*Problem set*:
a - Transcribe the passage of the monthly reflection starting with "A Monthly Reflection" and going on through "internal spiritual ones.".
b - According to the monthly reflection, which program is finishing its first year?

*Excerpt provided*:

════

A Monthly Reflection
This month we are called those old sayings: put rubber to the road, put your money where your mouth speaks, or put the peddle to the mettle.
This is the end of year one of the CSLI Fellows program. The end of the curriculum, the end of the small group I have grown to love. The end of the nights eating Italian at our new favorite place to get together. The sun is fading….
But as one door closes another one opens. A new year, a new dawn, a new sunrise. As I am posed to start year two soon and am excited, I can’t help imagining more growth, more fellowship, more laughs, more struggles, more convictions, and even more challenges with more friendships, more assignments, more love, and perhaps more tears – even internal spiritual ones.
The concept of more is what life is about. Not about more money, more fame, or more toys. It is more love, more joy, more heartfelt prayers, more relationships, more evangelism, more doing life in the trenches, more service to our L-rd and others for Him, more time spent with the Holy Spirit and in His Word. And more community with others and communion with Him.
So that is what I believe Jesus means when He says that He gave to give us life abundantly. (John 10:10). He wants us to thrive with Him, even if it is on our knees crying out for strength and His loving arms.
These last few months have been tough on me, my family, and especially my daughter Hannah as she has been facing a new hurdle in her life – a brain tumor and the consequences of the removal. She has been overly poked, sleep deprived, emotional wrought, spiritually challenged, and of course in extreme amounts of physical pain. She has had the ups and downs of a devastating set of circumstances.

════

*Given information*:

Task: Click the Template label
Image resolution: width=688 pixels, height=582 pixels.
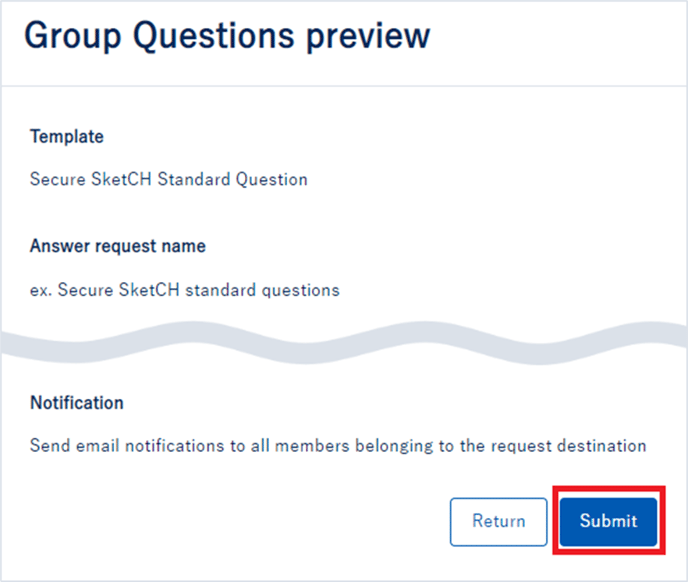Action: point(67,137)
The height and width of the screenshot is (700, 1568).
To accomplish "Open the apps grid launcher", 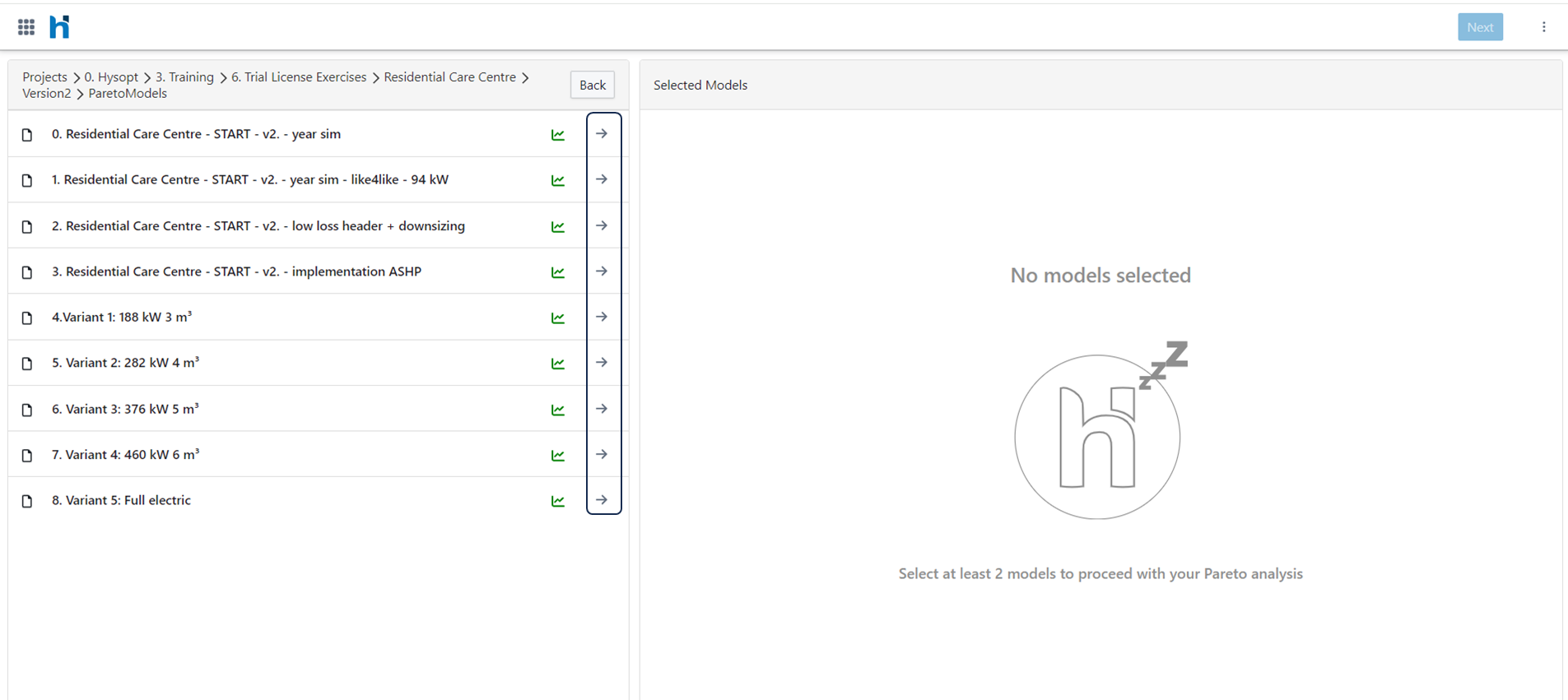I will click(26, 27).
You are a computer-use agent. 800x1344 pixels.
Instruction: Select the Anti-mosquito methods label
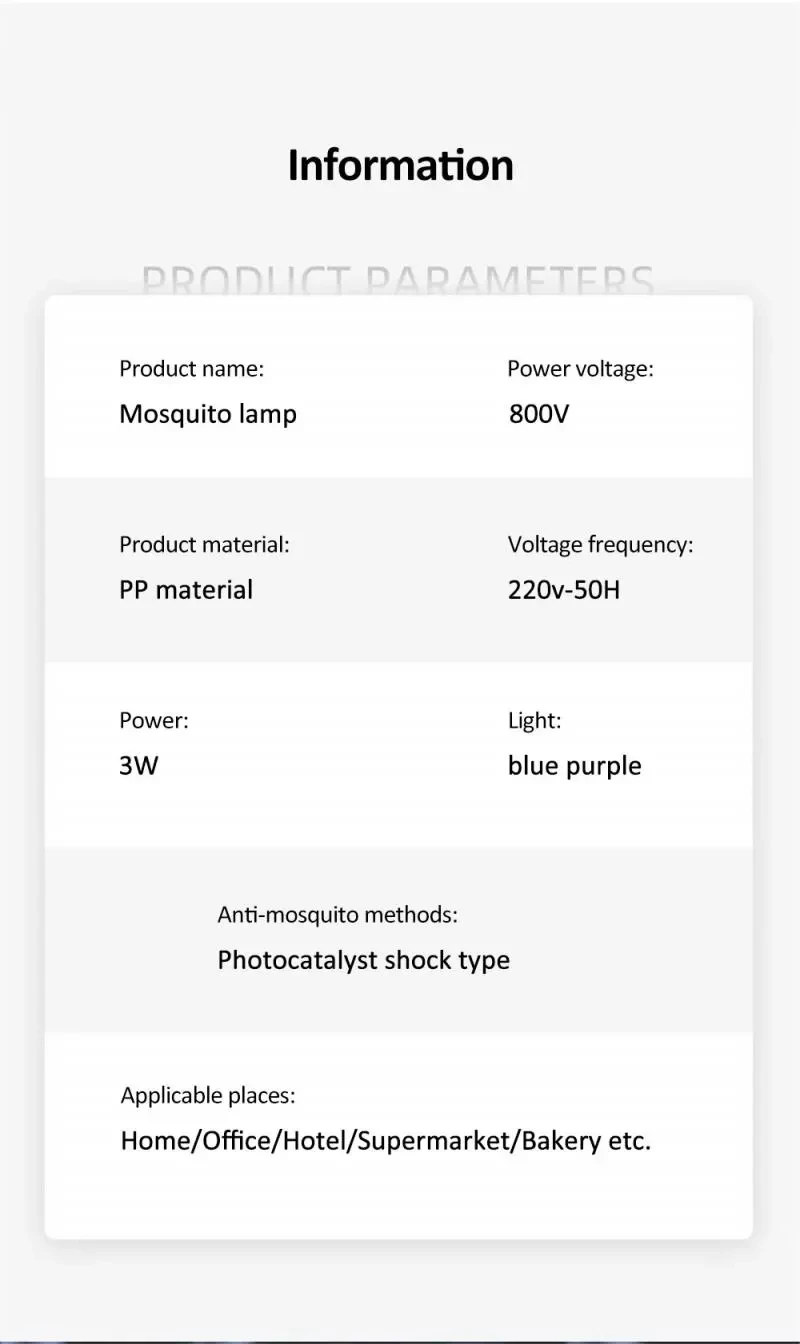(x=337, y=914)
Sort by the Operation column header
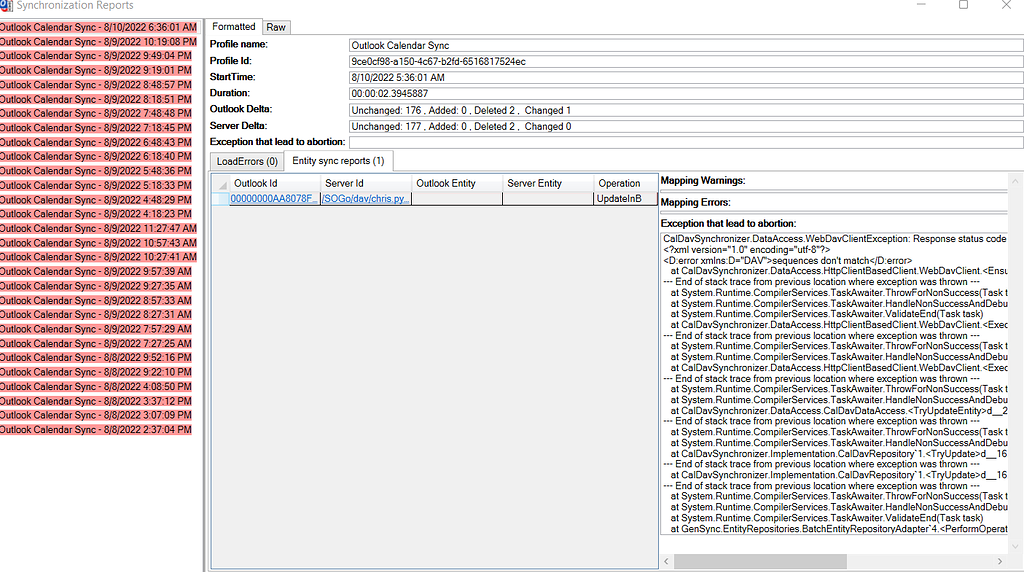The image size is (1024, 572). [x=620, y=183]
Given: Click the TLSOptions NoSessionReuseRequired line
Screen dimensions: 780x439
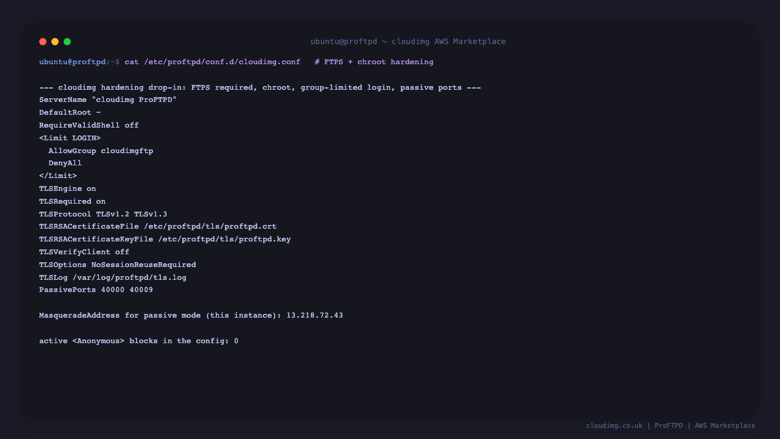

════

*Activity answers*:
a -
A Monthly Reflection
This month we are called those old sayings: put rubber to the road, put your money where your mouth speaks, or put the peddle to the mettle.
This is the end of year one of the CSLI Fellows program. The end of the curriculum, the end of the small group I have grown to love. The end of the nights eating Italian at our new favorite place to get together. The sun is fading….
But as one door closes another one opens. A new year, a new dawn, a new sunrise. As I am posed to start year two soon and am excited, I can’t help imagining more growth, more fellowship, more laughs, more struggles, more convictions, and even more challenges with more friendships, more assignments, more love, and perhaps more tears – even internal spiritual ones.

b - The CSLI Fellows program.